Effectively navigating Sec. 302's requirements can avoid recharacterizing a stock redemption from a capital transaction to a dividend. One business owner's strategy, which involved a complete stock redemption, was challenged by the IRS (Hurst, 124TC 2 (2004)). Fortunately, the Tax Court upheld the results of the taxpayer's planning.

Background

Corporate distributions in redemption of stock may be characterized either as a sale (i.e., capital gain) or a dividend. In the case of a sale, the basis can be used against the sale proceeds, and gain could potentially be realized under the installment method. Sec. 302 provides three definitive safe harbor redemptions:

1. Substantially disproportionate to the shareholder (Sec. 302(b)(2));

2. That completely terminate the shareholder's interest (Sec. 302(b)(3)); and

3. Of a noncorporate shareholder's stock in a partial liquidation (Sec. 302 (b)(4)).

If none of these safe harbors applies, Sec. 302(b)(1)'s vague standard might apply to redemptions not "essentially equivalent to a dividend."

Lastly, Sec. 302(c)(2) allows Sec. 318(a)'s constructive stock ownership rules to be bypassed in determining whether shareholders completely terminated their interests under Sec. 302(b)(3).
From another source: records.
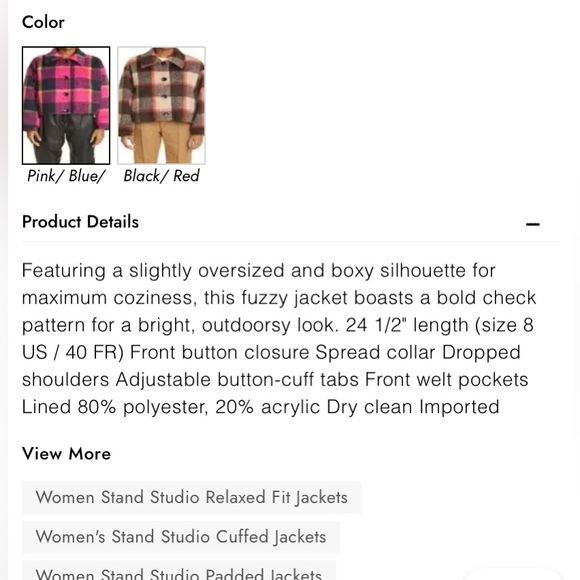Viewport: 580px width, 580px height.
Task: Click the Pink/ Blue/ color label
Action: (x=66, y=176)
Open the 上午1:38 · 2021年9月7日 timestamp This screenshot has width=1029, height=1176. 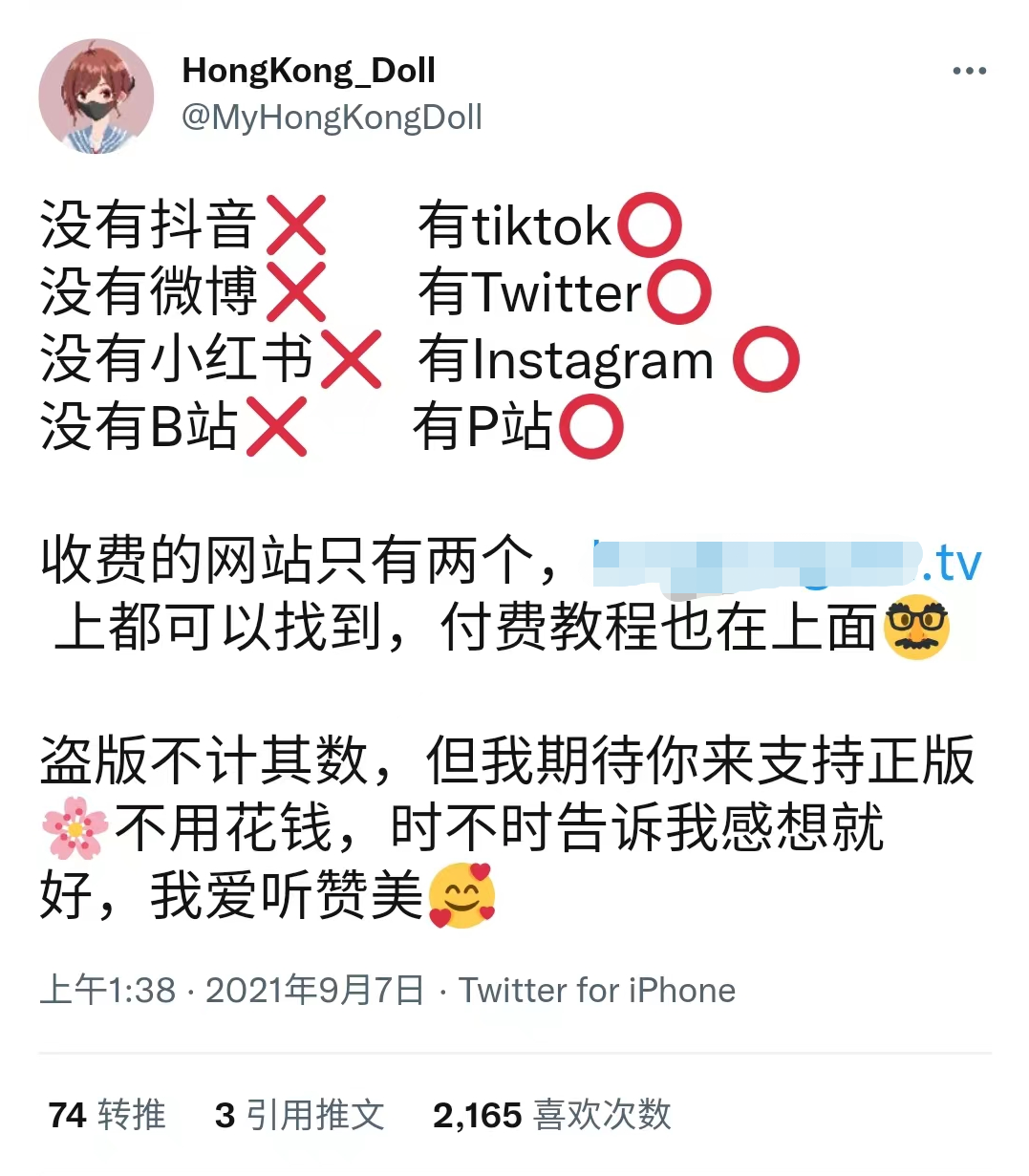point(232,991)
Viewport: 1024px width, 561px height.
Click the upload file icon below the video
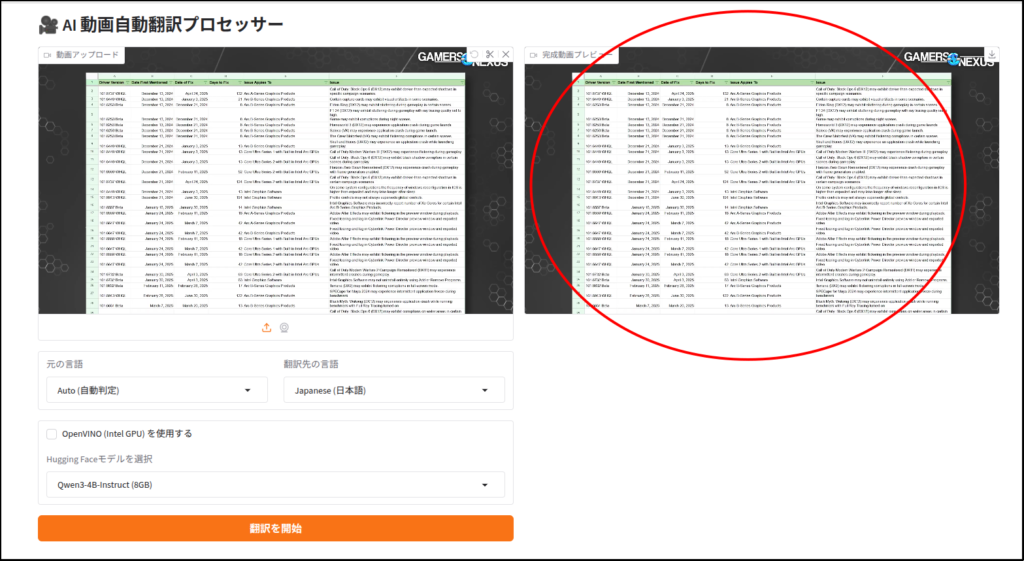point(267,327)
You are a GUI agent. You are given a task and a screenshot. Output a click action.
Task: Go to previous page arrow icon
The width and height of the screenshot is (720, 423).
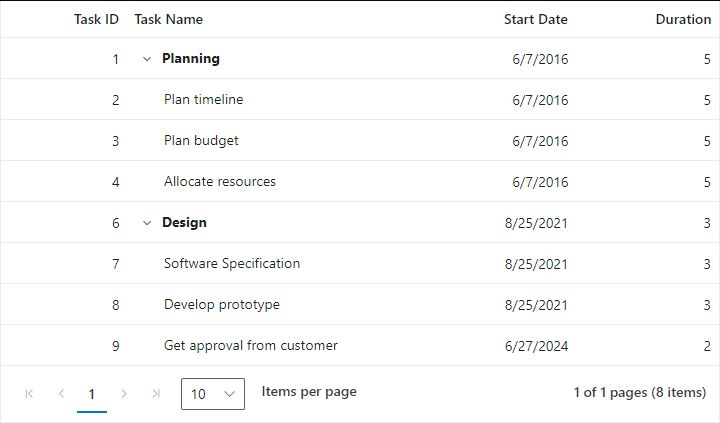[x=61, y=394]
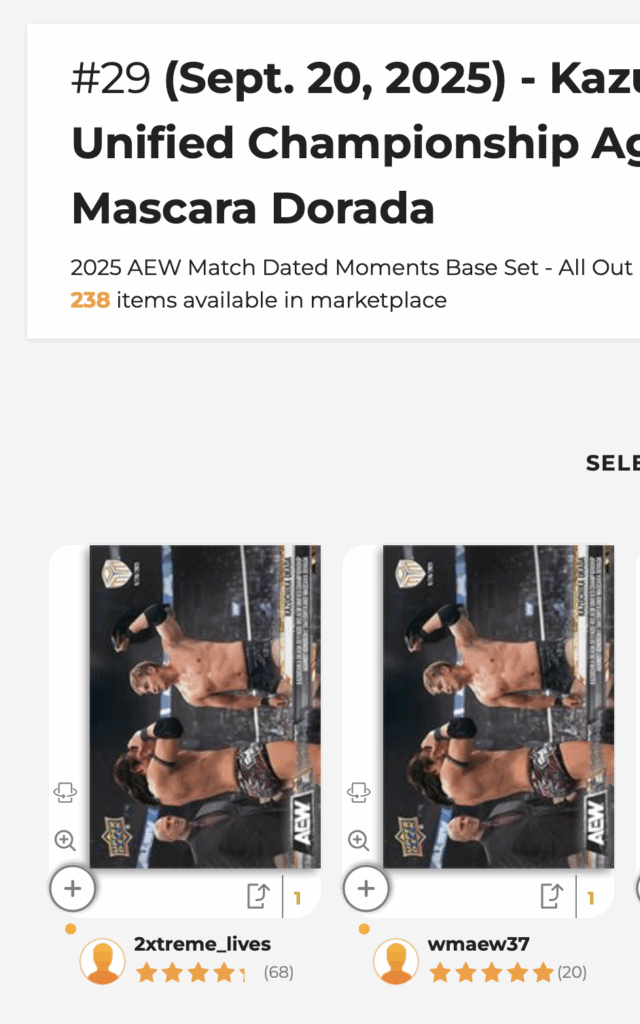The height and width of the screenshot is (1024, 640).
Task: Click the 238 items available count
Action: 90,300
To bypass these rules when determining post-redemption stock ownership, Sec. 302(c)(2) requires redeemed shareholders to disassociate from the corporation as equity holders, officers, directors or employees, for 10 years following the redemption. However, the redeemed shareholder can be a creditor of the corporation. (This provision is supposed to facilitate seller-financed stock redemptions.) Regs. Sec. 1.302-4(d) defines a creditor for this purpose. It essentially provides that the claim cannot resemble a proprietary interest or be subordinate to general creditors' claims, nor can principal or interest payments depend on corporate earnings.

Hurst

Richard Hurst (R) was the founder and sole shareholder of Hurst Mechanical, Inc. (HMI), a heating, ventilating and air conditioning (HVAC) business. He also owned, together with his wife Mary Ann (M), a much smaller HVAC company, RHI. HMI maintained headquarters in a building it leased from R and M. Both taxpayers were active employees of HMI.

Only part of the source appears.